Hopeful my husband's ex used to call ALL THE TIME, call for stupid stuff, like to put a new tire on her car or tags, a few different times she asked him to WORK FOR HER in her ice cream truck!lol. it was such a stressor on our marriage i left him a few times because he would constantly let her cross the line. when we didn't have a car she would take him and his son places, or talking to her on the phone outside every time she called! not to long ago i got burnt on it and told him that he should not talk to her at all to get her harassing behavior to stop once and for all, he did his best and now things are a lot better, we still have problems with her now and then. Example: his daughters 18th b-day is next week, she wants us to drive 2and a half hours to spend it with her when we are planning our own birthday party for her down here, this is why divorce is difficult for everyone. To all those new spouses, draw a dark, undeniable line, let your new spouse know what you will tolerate. Also what is acceptable, there is a difference between communicating on their children's behalf and obsession! The first year is the hardest, don't let it get the best of you and remember they love you (enforce it or leave em if they don't like it).

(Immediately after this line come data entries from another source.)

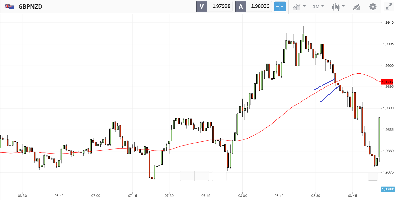Open the pencil drawing tools icon

point(357,7)
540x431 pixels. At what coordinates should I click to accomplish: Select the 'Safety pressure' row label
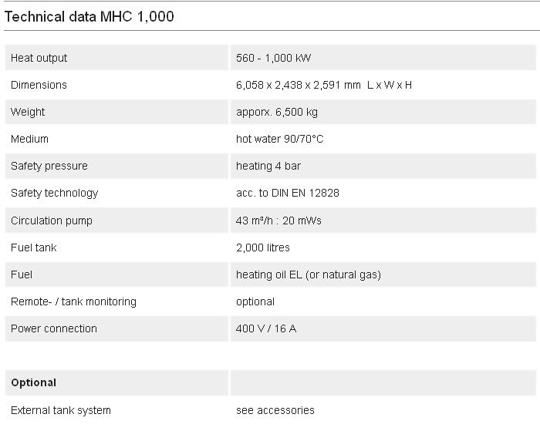tap(49, 166)
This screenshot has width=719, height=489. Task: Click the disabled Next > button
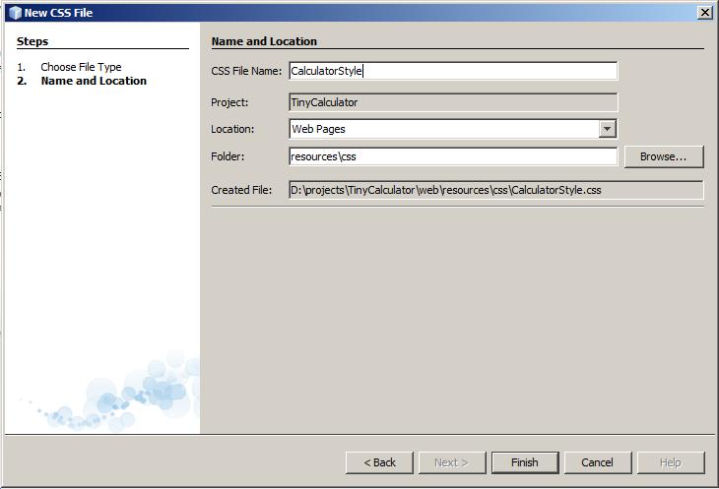[452, 462]
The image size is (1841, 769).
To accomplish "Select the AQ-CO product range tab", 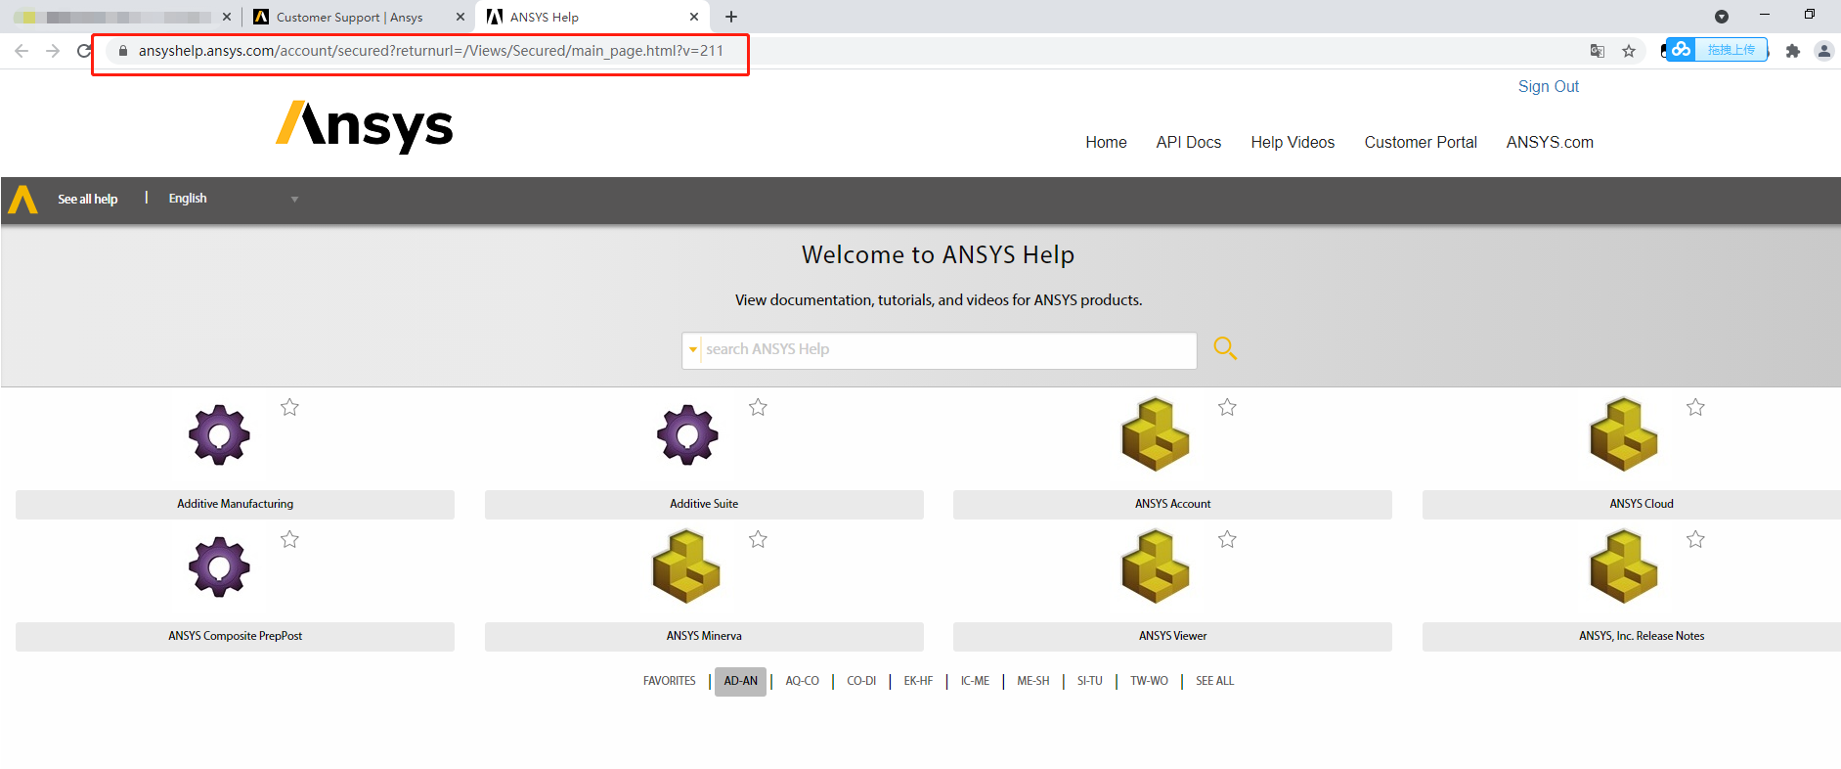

he's getting the point I am a new wife as well. My husband's kids are single and in their 20s. Sometimes I feel ike I am part of a polygmaist clan. My husbands talks to his ex on the phone or they email each other often. Soem kids concerns yes- but much of it is small things like where to find a bargain at a store. His family had little contact with her during the years they were divorced and now the ex is contacting them and visiting them once we got married. I got married later in life. All those friends/people who knew me when I was single would never have described me as an overreactor or jealous. I feel so second class. IT is not about sharing; it is about boundaries and respect. Next week my husband is installing a light at her house. Two months ago he fixed her garage. I can't even write thsi response without my eyes tearing up. This siutation hurts me so much. I feel so alone.

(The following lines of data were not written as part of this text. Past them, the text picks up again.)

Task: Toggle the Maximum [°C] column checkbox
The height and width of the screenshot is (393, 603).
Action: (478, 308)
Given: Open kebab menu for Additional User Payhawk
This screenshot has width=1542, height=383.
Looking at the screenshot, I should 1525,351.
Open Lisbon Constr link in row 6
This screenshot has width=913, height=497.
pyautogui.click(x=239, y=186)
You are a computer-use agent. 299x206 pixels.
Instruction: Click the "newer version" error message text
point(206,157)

strugglingtoo My ex will never send anything nice.......ever! I raise his son and all I ever get is a slap in the face. He does nothing to support our child's problems such as ADD, Dysgraphia, and Asperger's.I can just deal with that.

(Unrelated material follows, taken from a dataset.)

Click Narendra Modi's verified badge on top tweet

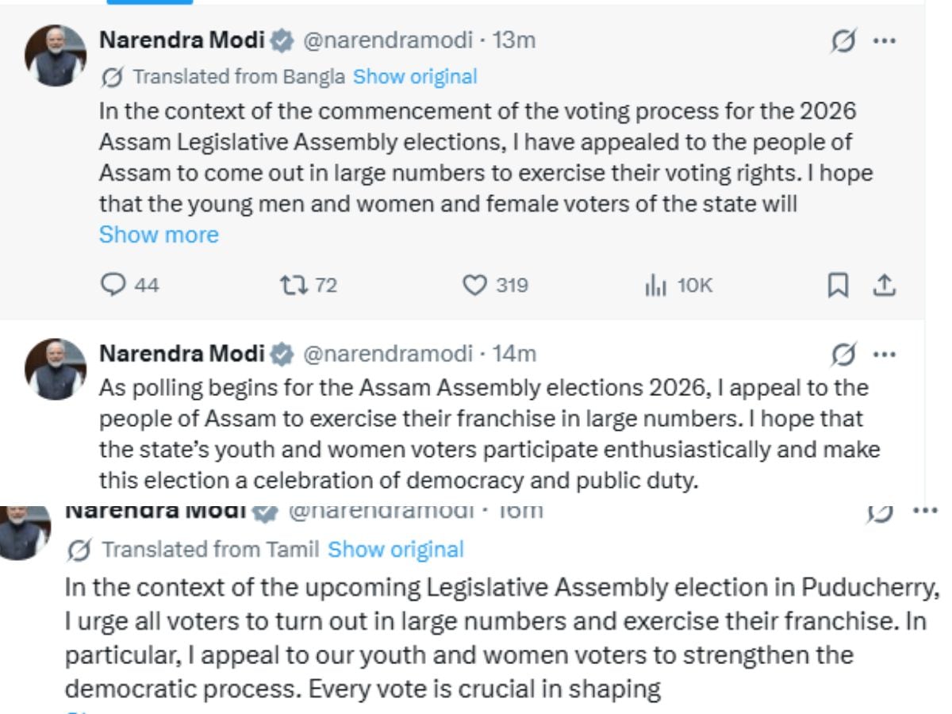click(282, 40)
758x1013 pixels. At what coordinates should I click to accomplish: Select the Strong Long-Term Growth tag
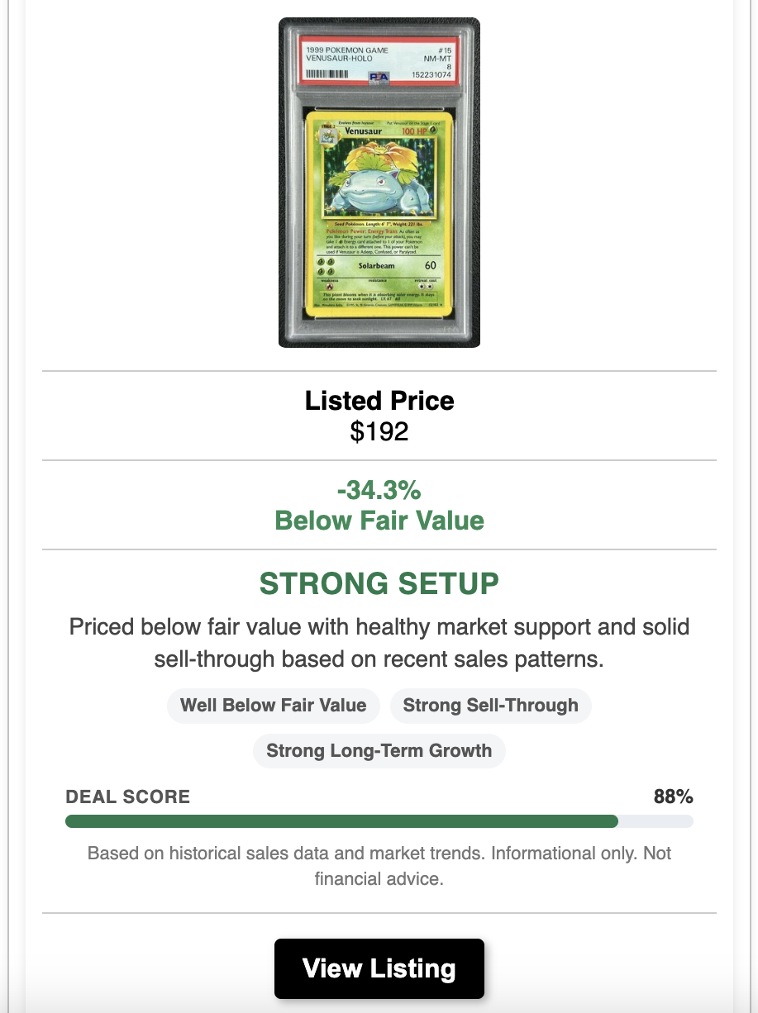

sick of sick oh The witch as I like to refer to her, has been trying to come between me and my husband for the last 2 and half years, although it is not as bad as in the beginning she still causes the odd problems! The witch had an affair broke up the marriage after 13 years together, they had 3 boys together ages 13, 10 and 6! The beginning was terrible, the first few months you are suppose to be all lovely dovey were just arguments, she tried the old faithful, turn the kids against us, get the kids to say they wouldn't come to the house if i was there. Our first christmas together she runied by not letting chris speak to the boys and then whne I finally lost my cool and grabbed the phone off him after her constant calling on xmas day because she wanted him to spend xmas with her and the boys and not me, I screamed for her to leave us alone, she then said he had been in bed with her etc etc (all total lies) this was just the start, police were called she had a warning, it never stopped though, she became a constant pain in our lifes. Although it was really bad in the first 18 months, it has calmed down she has apparantly got a nice rich boyfriend now, so lets hope this is the end of her annoying us. We have just moved house, have a new number and she is not getting it, she has his mobile number to call if its anything to do with picking the kids up and that is it! To all you girlfriend/wifes having problems with the dreaded ex, put you foot down from day one dont let them get away with it, it is harrasment and if you partner sees know problem with calls emails etc from the ex then there is a problem, just think would he put up with it if you had an ex husband calling to speak to you all the time.. I think not!!